=== Exercise input ===

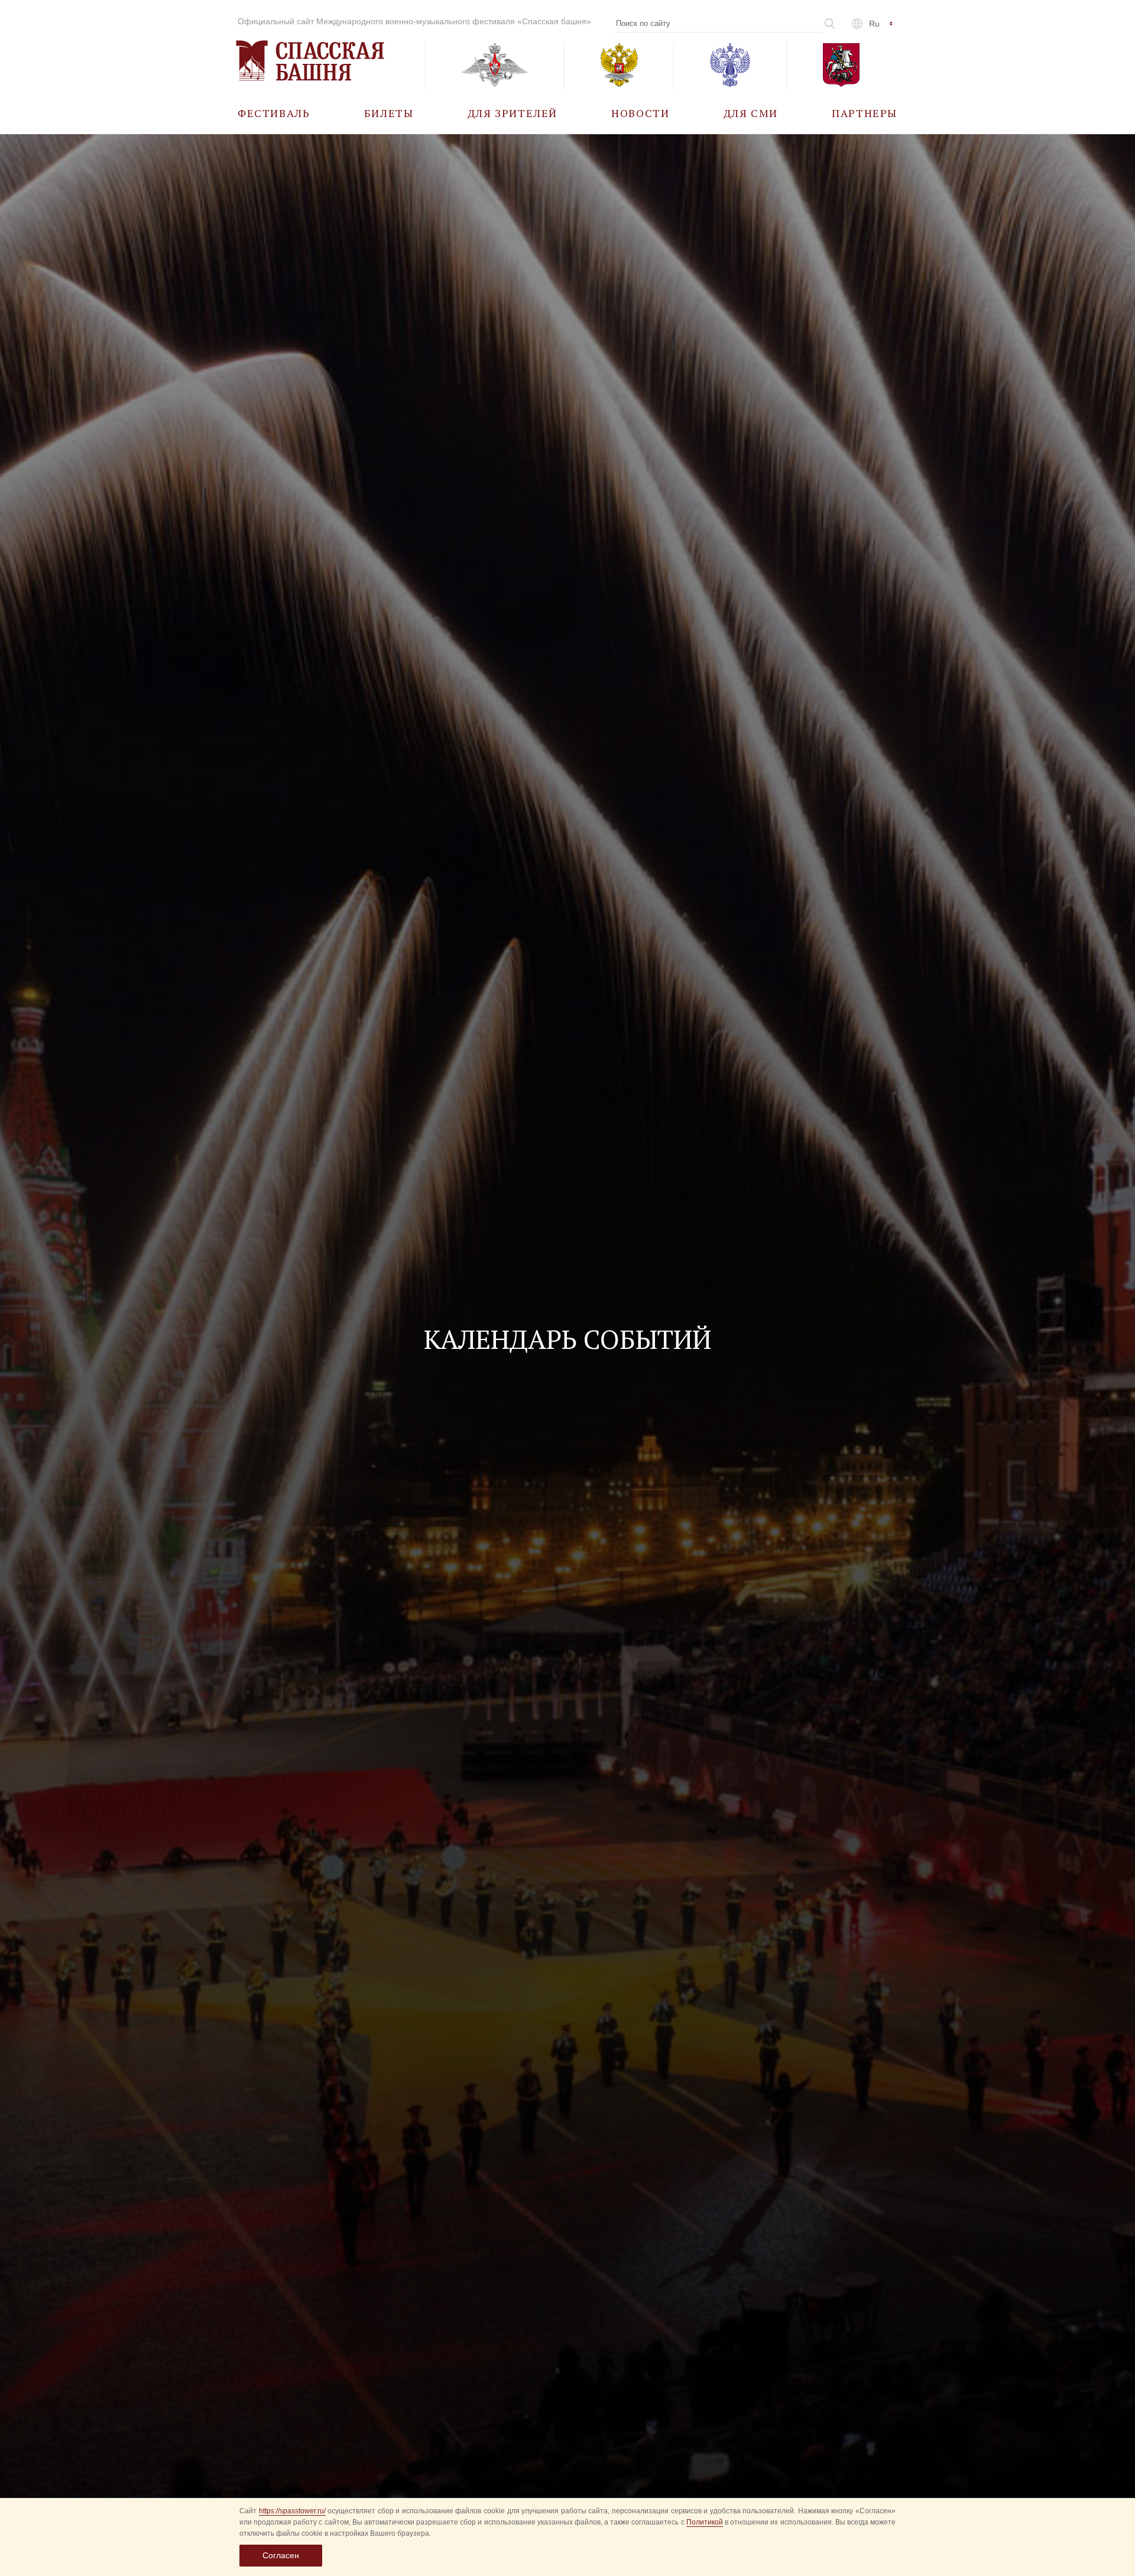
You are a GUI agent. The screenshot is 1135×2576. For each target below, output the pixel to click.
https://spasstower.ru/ (292, 2511)
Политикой (704, 2522)
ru (874, 23)
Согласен (280, 2555)
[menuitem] (274, 113)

===

* _Your objective_
Without the pictures, repeat the listing above exactly.

* _Written answer_
You are a GUI agent. The screenshot is 1135×2576. For each target below, output the pixel to click.
https://spasstower.ru/ (292, 2511)
Политикой (704, 2522)
ru (874, 23)
Согласен (280, 2555)
[menuitem] (274, 113)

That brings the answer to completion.